Input data:
★ ★ ★ ★

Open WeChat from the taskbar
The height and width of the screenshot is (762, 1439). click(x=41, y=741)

★ ★ ★ ★

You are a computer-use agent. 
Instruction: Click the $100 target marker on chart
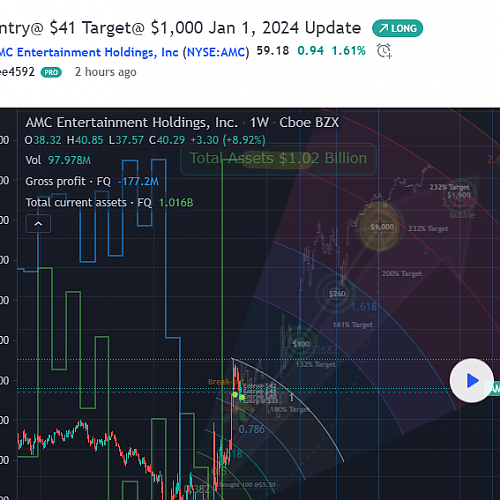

★ ★ ★ ★

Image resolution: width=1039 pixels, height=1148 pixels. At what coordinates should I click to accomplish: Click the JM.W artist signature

★ ★ ★ ★

Using only the entries above, output the line with "You are a computer-use agent.", the line with "Instruction: Click the", and all lines between them, exactly as they stand.

You are a computer-use agent. 
Instruction: Click the $100 target marker on chart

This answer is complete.